Comme si c’était la première fois

Chapitre 4 : Le mur des absents

3047 mots, Catégorie: T

Dernière mise à jour il y a 4 mois

JINX


Je relève les yeux et le soleil m’aveugle un instant, peignant l’endroit d’une lumière dorée presque irréelle. L’air est plus pur, plus léger, et pourtant, j’ai l’impression qu’il m’écrase. Le contraste est trop violent. Après la suie, les explosions, l’odeur de poudre qui colle à la peau, ce calme semble déplacé. Il semble faux.

Puis, je le vois.


Un arbre immense, imposant, dressé comme un vestige d’un monde auquel je n’appartiens pas. Comment un truc pareil a pu exister sous mes yeux sans que je le sache ?
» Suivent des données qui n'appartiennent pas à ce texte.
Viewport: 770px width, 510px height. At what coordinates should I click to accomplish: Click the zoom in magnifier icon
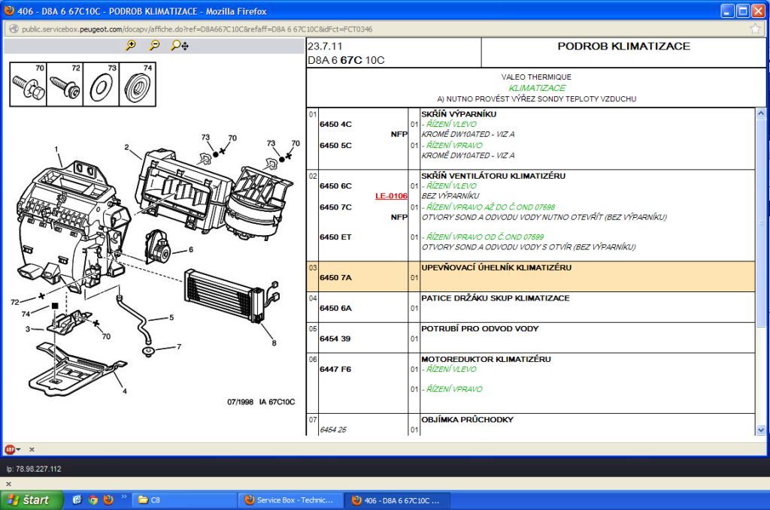point(131,45)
J’avance d’un pas, attirée malgré moi par cette scène improbable. Il y a des rires au loin, des voix d’enfants qui résonnent entre les branches. Un frisson me traverse l’échine.


Isha…


Mes yeux la cherchent avant même que mon cerveau ait le temps de me rappeler l’évidence. J’attends une petite silhouette bondissant parmi les autres, un éclat de rire familier, une tache de rousseur, un sourire cassé… Mais il n’y a rien.


Juste des inconnus.


Je détourne le regard, le cœur cognant trop fort. Quelque chose en moi s’effondre, et je serre les dents pour ne pas laisser la douleur transparaître.

Ekko m’observe. Il a tout compris.

Je me redresse d’un coup, comme piquée au vif, et j’affiche un sourire moqueur. Autant masquer le malaise sous quelque chose de plus familier.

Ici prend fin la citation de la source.